Interface element records:
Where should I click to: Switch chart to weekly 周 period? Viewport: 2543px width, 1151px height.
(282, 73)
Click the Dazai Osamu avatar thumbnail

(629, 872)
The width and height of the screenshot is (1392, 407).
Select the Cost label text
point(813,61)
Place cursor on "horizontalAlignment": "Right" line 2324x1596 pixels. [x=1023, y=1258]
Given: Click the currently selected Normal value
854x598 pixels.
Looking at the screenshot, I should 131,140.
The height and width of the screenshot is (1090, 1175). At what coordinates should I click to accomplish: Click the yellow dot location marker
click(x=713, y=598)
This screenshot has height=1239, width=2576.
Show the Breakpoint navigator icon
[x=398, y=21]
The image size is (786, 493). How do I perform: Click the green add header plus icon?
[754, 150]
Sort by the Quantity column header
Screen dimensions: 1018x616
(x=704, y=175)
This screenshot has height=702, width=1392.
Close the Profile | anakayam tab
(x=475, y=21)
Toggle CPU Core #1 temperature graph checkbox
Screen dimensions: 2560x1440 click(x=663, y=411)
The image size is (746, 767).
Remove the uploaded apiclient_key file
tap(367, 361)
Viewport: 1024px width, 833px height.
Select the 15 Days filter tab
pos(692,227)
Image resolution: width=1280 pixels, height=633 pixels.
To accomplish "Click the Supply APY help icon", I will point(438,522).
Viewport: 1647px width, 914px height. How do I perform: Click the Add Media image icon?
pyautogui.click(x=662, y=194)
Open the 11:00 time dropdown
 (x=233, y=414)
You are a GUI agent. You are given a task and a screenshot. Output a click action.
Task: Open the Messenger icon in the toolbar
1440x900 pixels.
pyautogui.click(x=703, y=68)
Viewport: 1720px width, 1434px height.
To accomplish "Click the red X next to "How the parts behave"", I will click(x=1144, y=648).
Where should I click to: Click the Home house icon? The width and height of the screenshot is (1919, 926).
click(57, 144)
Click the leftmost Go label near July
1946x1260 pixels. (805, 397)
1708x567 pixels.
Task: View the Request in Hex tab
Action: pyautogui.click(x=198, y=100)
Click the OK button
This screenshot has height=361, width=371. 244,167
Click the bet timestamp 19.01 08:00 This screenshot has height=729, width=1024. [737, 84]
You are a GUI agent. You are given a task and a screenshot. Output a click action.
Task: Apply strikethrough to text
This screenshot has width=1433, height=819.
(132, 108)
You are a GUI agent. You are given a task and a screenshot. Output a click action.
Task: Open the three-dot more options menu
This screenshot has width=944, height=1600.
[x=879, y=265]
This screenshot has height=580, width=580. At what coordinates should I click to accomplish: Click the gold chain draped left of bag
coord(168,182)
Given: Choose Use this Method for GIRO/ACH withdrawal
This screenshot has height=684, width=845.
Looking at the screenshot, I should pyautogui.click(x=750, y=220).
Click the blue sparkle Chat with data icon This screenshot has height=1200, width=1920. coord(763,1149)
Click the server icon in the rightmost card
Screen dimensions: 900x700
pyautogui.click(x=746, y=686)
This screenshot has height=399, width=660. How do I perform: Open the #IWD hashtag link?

Given problem =
Transcribe the lines of the records above without any changes, from the line containing "The image size is (786, 493)." through the line containing "(x=704, y=175)", including both of those lines.

The output =
The image size is (786, 493). How do I perform: Click the green add header plus icon?
[754, 150]
Sort by the Quantity column header
Screen dimensions: 1018x616
(x=704, y=175)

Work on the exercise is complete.